Prove: Each set which consists of 2016 natural numbers contains a non-empty set that has a sum divisible by 2016
My attempt: Use the pigeonhole principle. Let $A$ be a set of 2016 natural numbers. I'll split the answer to two different possibilities:
- $A$ contains at least one number which is divisible by 2016. In this case the claim is true.
$A$ does not contain numbers that are divisible by 2016. In this case, we'll apply the pigeonhole principle.
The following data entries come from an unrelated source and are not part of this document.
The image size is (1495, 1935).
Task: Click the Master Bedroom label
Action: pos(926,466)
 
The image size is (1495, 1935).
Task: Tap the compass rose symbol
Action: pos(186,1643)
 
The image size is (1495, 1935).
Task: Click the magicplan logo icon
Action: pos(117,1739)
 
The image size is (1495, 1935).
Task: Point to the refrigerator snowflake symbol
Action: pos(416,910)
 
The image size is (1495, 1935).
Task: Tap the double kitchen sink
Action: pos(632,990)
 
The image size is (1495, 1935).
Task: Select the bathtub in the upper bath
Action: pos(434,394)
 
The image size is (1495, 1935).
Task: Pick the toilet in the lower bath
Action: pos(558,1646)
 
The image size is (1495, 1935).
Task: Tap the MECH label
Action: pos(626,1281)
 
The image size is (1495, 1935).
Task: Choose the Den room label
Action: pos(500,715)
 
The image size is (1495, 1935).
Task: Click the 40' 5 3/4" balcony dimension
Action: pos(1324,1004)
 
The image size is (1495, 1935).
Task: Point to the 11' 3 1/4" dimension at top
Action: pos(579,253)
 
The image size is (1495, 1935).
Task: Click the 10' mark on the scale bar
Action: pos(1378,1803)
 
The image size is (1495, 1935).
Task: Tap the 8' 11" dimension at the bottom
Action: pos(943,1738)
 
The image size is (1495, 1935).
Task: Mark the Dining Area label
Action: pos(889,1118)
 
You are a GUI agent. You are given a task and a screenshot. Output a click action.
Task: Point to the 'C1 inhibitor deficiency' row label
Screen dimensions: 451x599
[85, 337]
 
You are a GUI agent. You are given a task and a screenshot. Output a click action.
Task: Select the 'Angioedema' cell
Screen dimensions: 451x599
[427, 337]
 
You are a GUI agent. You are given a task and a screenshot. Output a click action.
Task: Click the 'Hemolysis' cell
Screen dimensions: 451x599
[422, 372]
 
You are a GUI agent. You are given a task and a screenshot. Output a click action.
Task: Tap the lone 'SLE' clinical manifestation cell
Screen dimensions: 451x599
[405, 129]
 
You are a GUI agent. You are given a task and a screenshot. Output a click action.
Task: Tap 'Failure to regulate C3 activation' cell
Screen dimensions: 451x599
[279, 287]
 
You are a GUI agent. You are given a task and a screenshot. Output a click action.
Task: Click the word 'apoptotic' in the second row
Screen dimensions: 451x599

- Holes: $\{1,2,3,4,...,2016\}$, A set of all possible remainders when dividing a number (which is not divisible by 2016) by 2016. In total there are 2015 holes.
- Pigeons: 2016 numbers.
Each number will be divided by 2016 and put into the appropriate hole according to the that number's division remainder. By the pigeonhole principle, at least in one hole will be $\lceil \frac{2016}{2015} \rceil$. objects. In this case, the claim is also true.
Is my proof sufficient? Can I prove this not using 2 different possibilities, or maybe not using the pigeonhole principle?
Edit: As stated in the comments and in the answers, my proof is false. The proof shows that there exists at least 2 numbers in the set $A$ with a difference divisible by 2016. It does not prove that there is a non-empty set with a sum divisible by 2016.
Label the numbers $a_1, a_2, \dots a_{2016}$ in any order. Now consider the sums:
$$b_1 = a_1$$ $$b_2 = a_1 + a_2$$ $$b_3 = a_1 + a_2 + a_3$$ $$ \cdots$$ $$b_{2016} = a_1 + a_2 + \cdots + a_{2016}$$
Now if any of the $b$'s is divisivle by $2016$ we are done. Otherwise we have $2015$ positive remainders (pigeonholes) and $2016$ numbers (pigeons) so we have that there exist two different numbers $b_i$ and $b_j (i>j)$ s.t. $2016 \mid b_i - b_j = a_{i+1} + a_{i+2} + \cdots + a_j$
So the wanted subset is $\{a_{i+1}, a_{i+2}, \dots, a_j \}$. Hence the proof.
As noted in the comments your proof isn't complete, but also I can't see a way how you can proceed from there.
For your further questions as in my proof we don't need to consider two different cases, but Pigeonhole Principle is required. In general I can't see a proof without Pigeonhole Principle, as simply there are too many cases to be considered.